The industry’s willingness to provide adverse event data to the RAC is contingent upon an agreement between NIH and industry that would memorialize how the data will be used. OBA would be responsible for ensuring that patient privacy rights are protected and that trade secret data remains confidential. How will the agency carry out that mission? What patient data will become public? How will the RAC ensure that confidential commercial and financial information from companies will not be disclosed? How will the RAC use this data to complement the oversight role of the FDA? We call upon the OBA to develop a proposal that would answer these questions. OBA should work with FDA and industry to develop a process that will provide the RAC with adverse event data it needs to do its job effectively, but also will ensure that this information will be used appropriately. The industry stands ready to work with OBA and FDA on this matter. We look forward to this collaboration.

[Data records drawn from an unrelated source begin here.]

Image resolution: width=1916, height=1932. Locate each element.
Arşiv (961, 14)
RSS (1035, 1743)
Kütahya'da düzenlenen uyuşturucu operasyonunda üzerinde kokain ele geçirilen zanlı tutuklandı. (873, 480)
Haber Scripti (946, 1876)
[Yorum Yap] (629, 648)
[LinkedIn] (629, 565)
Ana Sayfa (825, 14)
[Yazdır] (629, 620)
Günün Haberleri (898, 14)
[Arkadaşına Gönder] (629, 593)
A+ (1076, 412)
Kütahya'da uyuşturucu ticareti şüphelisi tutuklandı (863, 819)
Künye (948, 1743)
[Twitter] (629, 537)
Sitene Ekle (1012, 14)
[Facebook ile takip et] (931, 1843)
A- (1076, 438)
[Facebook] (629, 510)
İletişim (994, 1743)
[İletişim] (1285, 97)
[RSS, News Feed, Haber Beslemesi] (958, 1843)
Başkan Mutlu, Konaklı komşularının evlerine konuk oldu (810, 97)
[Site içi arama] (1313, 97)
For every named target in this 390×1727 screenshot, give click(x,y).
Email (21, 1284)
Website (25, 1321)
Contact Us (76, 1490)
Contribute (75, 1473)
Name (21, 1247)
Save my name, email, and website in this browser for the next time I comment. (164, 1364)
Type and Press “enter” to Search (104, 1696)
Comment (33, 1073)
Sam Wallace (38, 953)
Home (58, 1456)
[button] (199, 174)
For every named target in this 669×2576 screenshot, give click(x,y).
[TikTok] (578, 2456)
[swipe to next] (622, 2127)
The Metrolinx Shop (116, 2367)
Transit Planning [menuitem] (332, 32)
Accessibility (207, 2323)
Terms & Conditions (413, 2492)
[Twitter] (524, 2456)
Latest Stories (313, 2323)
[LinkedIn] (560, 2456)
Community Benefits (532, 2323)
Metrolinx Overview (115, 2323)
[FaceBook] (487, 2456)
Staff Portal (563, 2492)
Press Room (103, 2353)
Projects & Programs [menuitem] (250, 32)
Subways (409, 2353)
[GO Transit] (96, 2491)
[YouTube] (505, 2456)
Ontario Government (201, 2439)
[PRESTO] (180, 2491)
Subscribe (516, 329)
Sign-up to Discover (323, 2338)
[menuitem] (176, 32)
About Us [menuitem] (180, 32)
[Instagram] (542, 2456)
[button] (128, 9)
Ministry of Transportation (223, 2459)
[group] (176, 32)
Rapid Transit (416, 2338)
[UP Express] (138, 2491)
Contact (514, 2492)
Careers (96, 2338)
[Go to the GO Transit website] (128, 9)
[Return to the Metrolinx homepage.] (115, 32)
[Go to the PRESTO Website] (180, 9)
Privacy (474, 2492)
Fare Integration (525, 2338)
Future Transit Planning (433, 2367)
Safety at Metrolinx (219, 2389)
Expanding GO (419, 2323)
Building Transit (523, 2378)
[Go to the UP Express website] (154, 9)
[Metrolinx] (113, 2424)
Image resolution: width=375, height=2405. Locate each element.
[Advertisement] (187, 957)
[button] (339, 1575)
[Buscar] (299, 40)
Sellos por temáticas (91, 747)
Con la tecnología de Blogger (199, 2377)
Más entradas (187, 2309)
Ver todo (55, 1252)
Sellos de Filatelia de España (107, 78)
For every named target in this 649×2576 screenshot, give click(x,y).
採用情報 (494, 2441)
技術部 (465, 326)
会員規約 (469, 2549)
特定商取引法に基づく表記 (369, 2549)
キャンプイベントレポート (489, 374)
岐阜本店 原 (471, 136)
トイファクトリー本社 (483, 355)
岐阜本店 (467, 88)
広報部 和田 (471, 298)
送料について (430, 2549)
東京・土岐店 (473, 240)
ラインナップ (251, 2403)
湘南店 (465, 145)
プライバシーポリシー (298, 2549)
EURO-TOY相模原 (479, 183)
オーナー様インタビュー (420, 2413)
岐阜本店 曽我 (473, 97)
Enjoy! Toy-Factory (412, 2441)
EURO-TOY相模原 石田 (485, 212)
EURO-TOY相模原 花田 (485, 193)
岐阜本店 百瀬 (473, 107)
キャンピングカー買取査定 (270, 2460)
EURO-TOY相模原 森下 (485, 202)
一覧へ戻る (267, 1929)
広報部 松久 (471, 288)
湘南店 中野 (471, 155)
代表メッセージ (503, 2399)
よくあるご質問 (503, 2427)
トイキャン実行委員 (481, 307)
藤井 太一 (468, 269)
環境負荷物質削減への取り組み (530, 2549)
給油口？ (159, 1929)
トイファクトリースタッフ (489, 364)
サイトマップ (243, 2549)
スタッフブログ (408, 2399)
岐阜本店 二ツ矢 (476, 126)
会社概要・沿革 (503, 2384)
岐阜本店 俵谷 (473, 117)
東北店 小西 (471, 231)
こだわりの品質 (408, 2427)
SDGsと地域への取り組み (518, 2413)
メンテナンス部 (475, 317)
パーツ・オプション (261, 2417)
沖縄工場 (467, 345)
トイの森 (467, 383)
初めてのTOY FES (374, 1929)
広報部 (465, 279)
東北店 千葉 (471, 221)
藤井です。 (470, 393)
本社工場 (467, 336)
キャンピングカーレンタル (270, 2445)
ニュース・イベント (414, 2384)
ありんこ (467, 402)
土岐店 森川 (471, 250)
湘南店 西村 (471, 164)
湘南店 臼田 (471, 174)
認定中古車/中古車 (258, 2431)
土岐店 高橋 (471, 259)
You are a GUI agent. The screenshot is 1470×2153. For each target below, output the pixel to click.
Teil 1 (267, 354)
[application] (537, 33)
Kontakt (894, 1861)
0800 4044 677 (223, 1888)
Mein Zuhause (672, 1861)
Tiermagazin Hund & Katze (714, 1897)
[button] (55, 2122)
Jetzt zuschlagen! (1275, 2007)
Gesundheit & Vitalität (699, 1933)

Once the RAC, FDA, and industry agree to a reporting structure, BIO recommends that the process have a life span of one year. At the end of that year, industry will, in consultation with RAC and FDA, evaluate the system to determine if it should continue or if it needs modification.
The initial promise of gene therapy technology has not yet been realized. Despite the recent tragedy at UPenn, data obtained in gene therapy trials thus far are encouraging, and it is BIO’s belief that gene therapy currently has a good safety profile, as determined by more than a decade of pre-clinical and human clinical data. The biotechnology and pharmaceutical industry involved in gene therapy development fully supports presenting to the public a practical and balanced assessment of the benefits and risks of the technology.
The organizations represented by BIO remain fully committed to providing the resources necessary to fully realize the promise of gene therapy for the treatment of serious medical conditions such as cancer, cardiovascular disease, and genetic and metabolic diseases. It is vital that patients with these conditions have access to novel and innovative therapies. To meet that end, gene therapy research and clinical trials must be regulated in an efficient, thorough, and expeditious manner, in accordance with clear federal statutes and guidelines.